### Brief
Lines from the one containing "Click question icon" through the end of the data are to be returned exactly, and no others.

::: Extracted entries

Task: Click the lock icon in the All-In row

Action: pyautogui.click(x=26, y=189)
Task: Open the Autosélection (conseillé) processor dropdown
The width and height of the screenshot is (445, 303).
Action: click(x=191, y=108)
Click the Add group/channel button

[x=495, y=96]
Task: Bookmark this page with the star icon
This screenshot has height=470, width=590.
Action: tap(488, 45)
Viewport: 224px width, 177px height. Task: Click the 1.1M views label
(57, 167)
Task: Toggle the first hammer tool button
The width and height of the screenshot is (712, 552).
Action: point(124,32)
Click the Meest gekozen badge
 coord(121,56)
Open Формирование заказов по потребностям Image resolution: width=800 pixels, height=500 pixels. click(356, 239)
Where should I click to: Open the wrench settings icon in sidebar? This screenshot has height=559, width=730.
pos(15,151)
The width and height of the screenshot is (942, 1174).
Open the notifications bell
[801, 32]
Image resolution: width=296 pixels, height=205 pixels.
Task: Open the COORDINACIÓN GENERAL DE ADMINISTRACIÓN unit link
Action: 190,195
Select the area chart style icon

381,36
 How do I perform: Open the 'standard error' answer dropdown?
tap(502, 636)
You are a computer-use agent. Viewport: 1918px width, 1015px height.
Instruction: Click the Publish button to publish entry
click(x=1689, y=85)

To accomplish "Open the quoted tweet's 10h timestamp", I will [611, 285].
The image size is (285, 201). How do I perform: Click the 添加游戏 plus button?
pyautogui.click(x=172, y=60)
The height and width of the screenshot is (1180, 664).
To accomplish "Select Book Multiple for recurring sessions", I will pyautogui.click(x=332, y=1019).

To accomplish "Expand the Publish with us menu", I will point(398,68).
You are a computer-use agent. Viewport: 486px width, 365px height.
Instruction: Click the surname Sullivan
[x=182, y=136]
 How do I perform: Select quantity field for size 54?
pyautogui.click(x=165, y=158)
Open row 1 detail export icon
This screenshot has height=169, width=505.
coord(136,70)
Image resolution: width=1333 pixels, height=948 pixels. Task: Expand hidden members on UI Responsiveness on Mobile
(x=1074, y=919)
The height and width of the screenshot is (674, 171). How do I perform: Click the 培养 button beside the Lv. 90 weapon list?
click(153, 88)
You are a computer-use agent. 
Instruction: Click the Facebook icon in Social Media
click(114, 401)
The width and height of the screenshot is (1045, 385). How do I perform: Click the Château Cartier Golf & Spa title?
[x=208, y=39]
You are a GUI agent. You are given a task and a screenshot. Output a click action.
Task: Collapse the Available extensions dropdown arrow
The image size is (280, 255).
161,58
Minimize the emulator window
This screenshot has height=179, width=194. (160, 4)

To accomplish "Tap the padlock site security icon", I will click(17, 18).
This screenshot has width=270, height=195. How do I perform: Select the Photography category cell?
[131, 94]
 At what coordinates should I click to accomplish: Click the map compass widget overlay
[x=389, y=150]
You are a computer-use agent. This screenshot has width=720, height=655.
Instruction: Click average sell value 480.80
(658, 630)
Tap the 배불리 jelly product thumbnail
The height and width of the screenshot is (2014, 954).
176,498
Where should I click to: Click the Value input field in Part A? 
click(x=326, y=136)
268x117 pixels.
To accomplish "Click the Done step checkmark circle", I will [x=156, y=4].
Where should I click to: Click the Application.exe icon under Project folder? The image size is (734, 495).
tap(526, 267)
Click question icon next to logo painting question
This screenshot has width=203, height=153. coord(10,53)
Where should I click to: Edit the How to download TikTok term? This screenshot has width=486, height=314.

::::::

### Written response
Click question icon next to logo painting question
This screenshot has width=203, height=153. coord(10,53)
Where should I click to: Edit the How to download TikTok term? This screenshot has width=486, height=314.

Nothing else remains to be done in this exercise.